### [STATED GOAL A]
In the passage about the notes and the indenture, what could happen if a default is not waived?

### [SELECTED TEXT]
---*---

These restrictions may limit our ability to obtain additional sources of capital, which may limit our ability to repay the notes. In addition, the failure to comply with any of the covenants of our existing credit facilities or the indenture or to maintain certain indebtedness ratios would cause a default under one or more of our credit facilities and may cause a default under the indenture or our other debt agreements that may be outstanding from time to time. A default, if not waived, could result in acceleration of the related indebtedness, in which case such debt would become immediately due and payable. A continuing default or acceleration of one or more of our credit facilities, the indenture or any other debt agreement, will likely cause a default under the indenture and other debt agreements that otherwise would not be in default, in which case all such related indebtedness could be accelerated. If this occurs, we may not be able to repay our debt or borrow sufficient funds to refinance our indebtedness. Even if any new financing is available, it may not be on terms that are acceptable to us or it may not be sufficient to refinance all of our indebtedness as it becomes due. Complying with these covenants may cause us to take actions that are not favorable to holders of the notes. See “Description of the Notes – Restrictive Covenants.”

 

 

 

 S-10 

 

 

Because there are limited restrictions on our activities under the indenture, you will have only limited protections under the indenture.

 

In comparison to the restrictive covenants that are imposed on us by our existing credit facilities and other borrowing arrangements, the indenture governing the notes contains relatively minimal restrictions on our activities. In addition, the indenture contains only limited events of default other than our failure to timely pay principal and interest on the notes. Because there are only very limited restrictions and limited events of default under the indenture, we will not be restricted from issuing additional debt senior to your notes or be required to maintain any ratios of assets to debt in order to increase the likelihood of timely payments to you under the notes. Further, if we default in the payment of the notes or otherwise under the indenture, you will likely have to rely on the trustee to exercise your remedies on your behalf. You may not be able to seek remedies against us directly. See “Description of the Notes – Events of Default.”

---*---

### [Dataset excerpt]
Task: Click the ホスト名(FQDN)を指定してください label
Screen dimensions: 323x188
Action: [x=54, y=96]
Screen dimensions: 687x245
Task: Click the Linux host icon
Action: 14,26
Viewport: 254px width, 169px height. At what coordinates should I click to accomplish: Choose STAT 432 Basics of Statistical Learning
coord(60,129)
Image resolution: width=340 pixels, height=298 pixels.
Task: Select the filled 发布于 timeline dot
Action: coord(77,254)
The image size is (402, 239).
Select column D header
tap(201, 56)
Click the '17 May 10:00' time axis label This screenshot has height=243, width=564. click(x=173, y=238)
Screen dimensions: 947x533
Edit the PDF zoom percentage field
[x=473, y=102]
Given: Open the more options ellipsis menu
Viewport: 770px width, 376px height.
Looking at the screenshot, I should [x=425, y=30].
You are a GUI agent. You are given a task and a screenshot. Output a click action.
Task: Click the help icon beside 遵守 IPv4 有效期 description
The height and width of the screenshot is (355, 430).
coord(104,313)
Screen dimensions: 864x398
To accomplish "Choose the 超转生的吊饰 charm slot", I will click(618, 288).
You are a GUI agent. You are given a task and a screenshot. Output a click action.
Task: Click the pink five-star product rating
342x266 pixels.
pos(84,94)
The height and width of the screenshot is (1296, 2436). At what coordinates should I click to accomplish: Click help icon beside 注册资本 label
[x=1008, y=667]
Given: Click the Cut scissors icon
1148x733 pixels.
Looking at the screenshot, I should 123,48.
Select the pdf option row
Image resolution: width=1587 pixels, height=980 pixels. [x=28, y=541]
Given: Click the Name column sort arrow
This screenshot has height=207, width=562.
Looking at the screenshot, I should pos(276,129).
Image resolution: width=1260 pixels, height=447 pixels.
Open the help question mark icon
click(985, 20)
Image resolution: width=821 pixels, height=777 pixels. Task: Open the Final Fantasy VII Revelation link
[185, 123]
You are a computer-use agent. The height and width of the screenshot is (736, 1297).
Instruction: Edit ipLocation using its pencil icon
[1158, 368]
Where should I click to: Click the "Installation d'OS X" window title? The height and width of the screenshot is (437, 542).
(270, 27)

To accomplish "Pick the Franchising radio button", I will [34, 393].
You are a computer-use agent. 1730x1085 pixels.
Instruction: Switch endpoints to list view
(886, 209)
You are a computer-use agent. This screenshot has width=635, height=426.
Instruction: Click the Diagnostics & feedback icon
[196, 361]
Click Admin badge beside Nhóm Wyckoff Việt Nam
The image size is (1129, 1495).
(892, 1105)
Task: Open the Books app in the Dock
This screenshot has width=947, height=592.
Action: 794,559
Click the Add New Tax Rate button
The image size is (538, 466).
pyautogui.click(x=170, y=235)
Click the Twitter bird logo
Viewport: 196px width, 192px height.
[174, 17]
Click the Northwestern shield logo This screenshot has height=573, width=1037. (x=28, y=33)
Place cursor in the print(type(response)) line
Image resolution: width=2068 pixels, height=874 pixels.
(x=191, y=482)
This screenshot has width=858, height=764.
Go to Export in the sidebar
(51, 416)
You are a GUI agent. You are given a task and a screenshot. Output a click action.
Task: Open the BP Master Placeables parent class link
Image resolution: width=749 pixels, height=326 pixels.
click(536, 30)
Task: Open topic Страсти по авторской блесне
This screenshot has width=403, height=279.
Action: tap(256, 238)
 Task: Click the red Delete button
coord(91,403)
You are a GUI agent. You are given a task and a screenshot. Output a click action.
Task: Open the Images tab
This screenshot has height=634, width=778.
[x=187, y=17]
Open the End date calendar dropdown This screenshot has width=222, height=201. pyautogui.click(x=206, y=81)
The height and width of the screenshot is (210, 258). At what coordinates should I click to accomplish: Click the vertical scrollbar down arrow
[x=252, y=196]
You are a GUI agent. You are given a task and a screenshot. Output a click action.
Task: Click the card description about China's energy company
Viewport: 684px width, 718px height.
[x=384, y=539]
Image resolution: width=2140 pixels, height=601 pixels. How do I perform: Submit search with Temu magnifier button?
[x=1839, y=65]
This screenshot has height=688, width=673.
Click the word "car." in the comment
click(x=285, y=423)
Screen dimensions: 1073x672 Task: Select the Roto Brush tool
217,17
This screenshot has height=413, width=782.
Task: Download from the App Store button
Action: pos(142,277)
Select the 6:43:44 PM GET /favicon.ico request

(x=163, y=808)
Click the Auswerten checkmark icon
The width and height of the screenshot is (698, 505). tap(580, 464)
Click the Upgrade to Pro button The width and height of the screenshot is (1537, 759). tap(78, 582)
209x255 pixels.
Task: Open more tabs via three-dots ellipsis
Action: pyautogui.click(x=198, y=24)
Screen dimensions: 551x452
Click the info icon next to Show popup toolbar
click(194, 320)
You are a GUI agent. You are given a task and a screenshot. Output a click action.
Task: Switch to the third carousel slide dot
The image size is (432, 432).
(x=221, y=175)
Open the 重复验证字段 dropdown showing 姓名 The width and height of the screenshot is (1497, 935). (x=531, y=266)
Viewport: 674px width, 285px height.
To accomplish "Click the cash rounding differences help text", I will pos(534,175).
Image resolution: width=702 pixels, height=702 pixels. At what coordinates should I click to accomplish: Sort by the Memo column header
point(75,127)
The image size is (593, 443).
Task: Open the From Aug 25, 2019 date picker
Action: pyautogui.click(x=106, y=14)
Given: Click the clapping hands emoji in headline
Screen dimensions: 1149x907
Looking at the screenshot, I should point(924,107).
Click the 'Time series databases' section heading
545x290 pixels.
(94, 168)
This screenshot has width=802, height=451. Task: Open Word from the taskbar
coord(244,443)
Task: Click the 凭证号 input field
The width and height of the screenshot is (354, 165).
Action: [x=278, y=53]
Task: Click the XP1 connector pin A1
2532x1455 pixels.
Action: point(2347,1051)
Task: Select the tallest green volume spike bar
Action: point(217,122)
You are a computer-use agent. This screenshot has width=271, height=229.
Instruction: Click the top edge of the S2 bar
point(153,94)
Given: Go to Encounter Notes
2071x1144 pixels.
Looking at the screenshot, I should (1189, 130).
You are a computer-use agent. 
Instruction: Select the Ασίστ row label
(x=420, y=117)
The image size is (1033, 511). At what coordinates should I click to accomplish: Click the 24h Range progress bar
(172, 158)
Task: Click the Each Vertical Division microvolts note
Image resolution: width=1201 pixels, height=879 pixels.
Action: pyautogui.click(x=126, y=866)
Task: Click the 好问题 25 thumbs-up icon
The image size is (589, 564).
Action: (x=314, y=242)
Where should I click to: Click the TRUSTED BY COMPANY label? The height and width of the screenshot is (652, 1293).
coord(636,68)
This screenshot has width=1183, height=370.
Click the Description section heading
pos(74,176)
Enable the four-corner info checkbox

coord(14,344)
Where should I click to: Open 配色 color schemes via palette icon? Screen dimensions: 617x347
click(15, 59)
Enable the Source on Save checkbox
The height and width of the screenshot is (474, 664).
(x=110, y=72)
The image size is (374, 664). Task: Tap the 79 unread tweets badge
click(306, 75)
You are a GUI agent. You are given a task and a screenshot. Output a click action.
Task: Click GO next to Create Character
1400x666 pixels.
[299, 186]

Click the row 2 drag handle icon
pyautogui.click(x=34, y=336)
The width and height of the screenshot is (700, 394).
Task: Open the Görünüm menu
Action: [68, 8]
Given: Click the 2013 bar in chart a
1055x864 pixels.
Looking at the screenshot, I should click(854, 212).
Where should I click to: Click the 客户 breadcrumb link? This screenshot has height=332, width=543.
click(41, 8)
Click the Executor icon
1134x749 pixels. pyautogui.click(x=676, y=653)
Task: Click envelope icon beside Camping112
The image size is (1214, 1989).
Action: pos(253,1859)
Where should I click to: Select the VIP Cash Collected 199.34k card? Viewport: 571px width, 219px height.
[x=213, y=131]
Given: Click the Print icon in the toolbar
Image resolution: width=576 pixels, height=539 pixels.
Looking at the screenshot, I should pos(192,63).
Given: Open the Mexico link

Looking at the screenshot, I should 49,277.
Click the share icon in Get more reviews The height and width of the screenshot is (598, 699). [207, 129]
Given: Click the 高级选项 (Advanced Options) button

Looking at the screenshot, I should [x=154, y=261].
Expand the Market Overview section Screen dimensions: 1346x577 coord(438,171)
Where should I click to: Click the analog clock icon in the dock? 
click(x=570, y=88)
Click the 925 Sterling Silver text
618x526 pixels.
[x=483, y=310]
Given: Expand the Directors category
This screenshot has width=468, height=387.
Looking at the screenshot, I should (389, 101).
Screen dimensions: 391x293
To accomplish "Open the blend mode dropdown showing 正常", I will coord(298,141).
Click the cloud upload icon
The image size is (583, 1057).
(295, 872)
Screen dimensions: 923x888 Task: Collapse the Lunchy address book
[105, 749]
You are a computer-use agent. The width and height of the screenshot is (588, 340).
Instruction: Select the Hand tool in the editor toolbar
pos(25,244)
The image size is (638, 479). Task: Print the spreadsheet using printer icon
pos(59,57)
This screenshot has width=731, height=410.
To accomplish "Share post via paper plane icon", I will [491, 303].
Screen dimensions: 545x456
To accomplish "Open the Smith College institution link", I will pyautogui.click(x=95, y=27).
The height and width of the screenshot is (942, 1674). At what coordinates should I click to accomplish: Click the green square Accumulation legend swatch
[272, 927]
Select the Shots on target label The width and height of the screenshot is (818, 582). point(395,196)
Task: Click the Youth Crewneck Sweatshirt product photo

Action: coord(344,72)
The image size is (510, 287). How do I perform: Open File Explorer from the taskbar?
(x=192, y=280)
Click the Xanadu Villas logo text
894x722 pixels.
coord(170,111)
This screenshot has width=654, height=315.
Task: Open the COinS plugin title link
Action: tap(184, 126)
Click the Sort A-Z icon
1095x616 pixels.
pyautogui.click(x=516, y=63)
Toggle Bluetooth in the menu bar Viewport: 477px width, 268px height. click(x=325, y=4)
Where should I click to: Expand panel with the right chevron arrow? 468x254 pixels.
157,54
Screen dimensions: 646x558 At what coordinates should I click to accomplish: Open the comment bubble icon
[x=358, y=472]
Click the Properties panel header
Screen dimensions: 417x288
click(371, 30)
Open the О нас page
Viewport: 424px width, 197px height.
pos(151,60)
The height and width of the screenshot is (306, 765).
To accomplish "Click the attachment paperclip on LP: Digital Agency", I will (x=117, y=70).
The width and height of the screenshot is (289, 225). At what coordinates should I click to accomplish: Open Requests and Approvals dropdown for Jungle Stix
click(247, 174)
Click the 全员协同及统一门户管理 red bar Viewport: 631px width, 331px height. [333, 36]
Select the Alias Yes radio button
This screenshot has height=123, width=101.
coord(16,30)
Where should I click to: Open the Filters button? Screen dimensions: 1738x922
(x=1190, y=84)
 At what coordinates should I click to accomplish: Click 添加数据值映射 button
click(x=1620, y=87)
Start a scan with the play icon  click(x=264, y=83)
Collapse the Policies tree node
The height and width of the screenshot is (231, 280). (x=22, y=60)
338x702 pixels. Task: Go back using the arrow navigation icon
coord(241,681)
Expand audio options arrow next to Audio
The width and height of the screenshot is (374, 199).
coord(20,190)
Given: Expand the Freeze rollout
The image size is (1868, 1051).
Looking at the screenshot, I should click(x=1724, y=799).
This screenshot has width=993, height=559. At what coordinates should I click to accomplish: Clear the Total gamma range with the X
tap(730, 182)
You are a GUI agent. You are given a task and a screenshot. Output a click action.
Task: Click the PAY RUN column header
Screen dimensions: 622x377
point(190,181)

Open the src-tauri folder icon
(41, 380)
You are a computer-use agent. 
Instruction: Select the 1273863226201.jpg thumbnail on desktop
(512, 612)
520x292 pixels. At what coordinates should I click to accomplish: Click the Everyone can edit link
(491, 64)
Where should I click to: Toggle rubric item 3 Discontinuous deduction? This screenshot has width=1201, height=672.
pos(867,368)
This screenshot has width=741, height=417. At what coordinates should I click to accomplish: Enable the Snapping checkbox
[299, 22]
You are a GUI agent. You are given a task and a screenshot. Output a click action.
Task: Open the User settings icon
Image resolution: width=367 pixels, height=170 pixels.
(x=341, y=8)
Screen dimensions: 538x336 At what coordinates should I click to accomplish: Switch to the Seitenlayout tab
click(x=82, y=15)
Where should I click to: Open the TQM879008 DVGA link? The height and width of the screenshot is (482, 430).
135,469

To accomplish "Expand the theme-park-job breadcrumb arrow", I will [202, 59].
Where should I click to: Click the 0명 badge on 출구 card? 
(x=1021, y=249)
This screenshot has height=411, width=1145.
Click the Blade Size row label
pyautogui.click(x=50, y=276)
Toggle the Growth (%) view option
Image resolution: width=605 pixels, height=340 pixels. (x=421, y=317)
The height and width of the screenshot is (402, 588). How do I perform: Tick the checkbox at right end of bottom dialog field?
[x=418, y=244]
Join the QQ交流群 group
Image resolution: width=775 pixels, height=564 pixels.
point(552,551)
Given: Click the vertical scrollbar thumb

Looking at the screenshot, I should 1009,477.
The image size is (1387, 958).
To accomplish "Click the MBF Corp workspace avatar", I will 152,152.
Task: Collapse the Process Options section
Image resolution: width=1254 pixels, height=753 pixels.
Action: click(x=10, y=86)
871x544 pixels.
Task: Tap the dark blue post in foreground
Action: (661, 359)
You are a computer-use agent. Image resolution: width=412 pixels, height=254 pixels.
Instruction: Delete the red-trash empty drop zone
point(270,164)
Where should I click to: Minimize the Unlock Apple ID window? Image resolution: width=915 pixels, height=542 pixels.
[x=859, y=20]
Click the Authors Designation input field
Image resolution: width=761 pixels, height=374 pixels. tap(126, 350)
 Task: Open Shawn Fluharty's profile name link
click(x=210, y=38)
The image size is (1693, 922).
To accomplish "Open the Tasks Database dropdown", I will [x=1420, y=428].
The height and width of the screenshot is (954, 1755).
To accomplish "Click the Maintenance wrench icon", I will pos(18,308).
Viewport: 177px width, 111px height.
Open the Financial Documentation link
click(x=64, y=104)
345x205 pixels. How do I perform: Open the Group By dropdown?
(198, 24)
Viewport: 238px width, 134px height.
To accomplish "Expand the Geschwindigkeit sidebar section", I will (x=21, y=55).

---*---

### [STATED GOAL B]
Copy the listing verbatim, starting at its first line and ending at the line containing "tap(201, 56)".

### [TASK ANSWER A]
The related indebtedness could be accelerated, making that debt immediately due and payable.

### [TASK ANSWER B]
Task: Click the ホスト名(FQDN)を指定してください label
Screen dimensions: 323x188
Action: [x=54, y=96]
Screen dimensions: 687x245
Task: Click the Linux host icon
Action: 14,26
Viewport: 254px width, 169px height. At what coordinates should I click to accomplish: Choose STAT 432 Basics of Statistical Learning
coord(60,129)
Image resolution: width=340 pixels, height=298 pixels.
Task: Select the filled 发布于 timeline dot
Action: coord(77,254)
The image size is (402, 239).
Select column D header
tap(201, 56)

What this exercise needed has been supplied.